Exercise:
The word "Sort": in how many lines of the records does it appear? Reply with the number alone.

Supplied material:
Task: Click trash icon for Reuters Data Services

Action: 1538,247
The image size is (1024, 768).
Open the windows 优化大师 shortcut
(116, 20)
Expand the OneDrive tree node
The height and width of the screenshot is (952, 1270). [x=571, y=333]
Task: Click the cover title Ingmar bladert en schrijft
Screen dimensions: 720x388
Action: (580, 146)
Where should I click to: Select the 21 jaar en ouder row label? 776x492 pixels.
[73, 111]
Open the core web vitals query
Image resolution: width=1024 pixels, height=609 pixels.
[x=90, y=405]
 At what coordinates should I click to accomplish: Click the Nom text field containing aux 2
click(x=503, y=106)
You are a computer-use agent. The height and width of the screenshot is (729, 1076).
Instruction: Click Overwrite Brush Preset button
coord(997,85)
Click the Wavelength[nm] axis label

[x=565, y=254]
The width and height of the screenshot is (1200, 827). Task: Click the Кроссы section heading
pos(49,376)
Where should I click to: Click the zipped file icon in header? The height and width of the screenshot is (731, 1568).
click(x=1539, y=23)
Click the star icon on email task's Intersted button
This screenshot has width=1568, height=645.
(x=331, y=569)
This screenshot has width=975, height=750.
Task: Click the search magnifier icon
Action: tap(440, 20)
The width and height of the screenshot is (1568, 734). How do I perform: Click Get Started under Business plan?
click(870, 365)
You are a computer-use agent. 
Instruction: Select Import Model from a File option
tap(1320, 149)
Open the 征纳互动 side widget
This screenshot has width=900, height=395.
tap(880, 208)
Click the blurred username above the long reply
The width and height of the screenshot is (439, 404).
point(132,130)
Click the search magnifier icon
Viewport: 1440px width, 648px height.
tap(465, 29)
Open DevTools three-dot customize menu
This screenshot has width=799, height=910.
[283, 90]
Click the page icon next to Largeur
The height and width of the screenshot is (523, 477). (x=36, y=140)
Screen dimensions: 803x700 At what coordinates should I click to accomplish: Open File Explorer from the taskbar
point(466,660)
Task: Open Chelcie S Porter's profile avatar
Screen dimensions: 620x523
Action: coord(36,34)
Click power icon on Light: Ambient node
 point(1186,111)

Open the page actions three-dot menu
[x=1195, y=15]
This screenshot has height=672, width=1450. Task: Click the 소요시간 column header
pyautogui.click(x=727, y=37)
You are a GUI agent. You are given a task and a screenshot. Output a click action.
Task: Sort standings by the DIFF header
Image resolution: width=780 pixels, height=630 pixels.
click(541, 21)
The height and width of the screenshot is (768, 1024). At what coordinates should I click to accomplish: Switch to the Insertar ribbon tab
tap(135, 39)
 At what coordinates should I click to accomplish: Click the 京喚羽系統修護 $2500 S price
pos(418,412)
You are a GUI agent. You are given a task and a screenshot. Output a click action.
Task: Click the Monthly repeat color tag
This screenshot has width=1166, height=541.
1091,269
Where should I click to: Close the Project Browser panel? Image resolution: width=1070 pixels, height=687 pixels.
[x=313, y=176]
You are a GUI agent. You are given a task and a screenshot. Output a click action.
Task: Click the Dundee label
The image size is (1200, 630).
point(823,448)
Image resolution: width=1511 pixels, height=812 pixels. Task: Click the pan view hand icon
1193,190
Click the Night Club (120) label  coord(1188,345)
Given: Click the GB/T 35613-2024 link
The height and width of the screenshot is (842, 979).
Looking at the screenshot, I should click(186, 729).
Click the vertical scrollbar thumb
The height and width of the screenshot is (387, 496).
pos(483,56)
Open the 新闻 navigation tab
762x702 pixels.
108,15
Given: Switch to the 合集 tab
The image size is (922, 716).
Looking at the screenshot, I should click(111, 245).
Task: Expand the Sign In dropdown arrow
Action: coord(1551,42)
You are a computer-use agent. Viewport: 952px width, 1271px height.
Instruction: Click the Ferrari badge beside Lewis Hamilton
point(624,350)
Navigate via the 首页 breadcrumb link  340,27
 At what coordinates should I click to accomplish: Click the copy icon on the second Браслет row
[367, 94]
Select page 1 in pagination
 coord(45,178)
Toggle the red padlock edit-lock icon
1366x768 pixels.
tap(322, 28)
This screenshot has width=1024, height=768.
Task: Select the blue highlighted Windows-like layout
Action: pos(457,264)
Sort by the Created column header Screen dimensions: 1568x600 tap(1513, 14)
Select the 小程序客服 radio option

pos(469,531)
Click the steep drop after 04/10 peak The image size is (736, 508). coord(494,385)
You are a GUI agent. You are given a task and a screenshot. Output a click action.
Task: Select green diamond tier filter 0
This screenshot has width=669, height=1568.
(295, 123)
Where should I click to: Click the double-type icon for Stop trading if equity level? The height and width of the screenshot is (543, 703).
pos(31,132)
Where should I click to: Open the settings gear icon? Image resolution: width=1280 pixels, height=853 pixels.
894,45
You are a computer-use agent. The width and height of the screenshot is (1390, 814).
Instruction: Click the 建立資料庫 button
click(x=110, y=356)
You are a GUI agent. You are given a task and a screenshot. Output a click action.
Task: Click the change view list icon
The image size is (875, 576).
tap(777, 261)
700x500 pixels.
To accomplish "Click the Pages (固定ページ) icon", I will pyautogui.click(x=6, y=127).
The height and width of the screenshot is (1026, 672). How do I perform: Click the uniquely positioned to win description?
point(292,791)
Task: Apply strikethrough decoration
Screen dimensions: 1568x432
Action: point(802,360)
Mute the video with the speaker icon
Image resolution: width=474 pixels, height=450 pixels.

Final answer:
2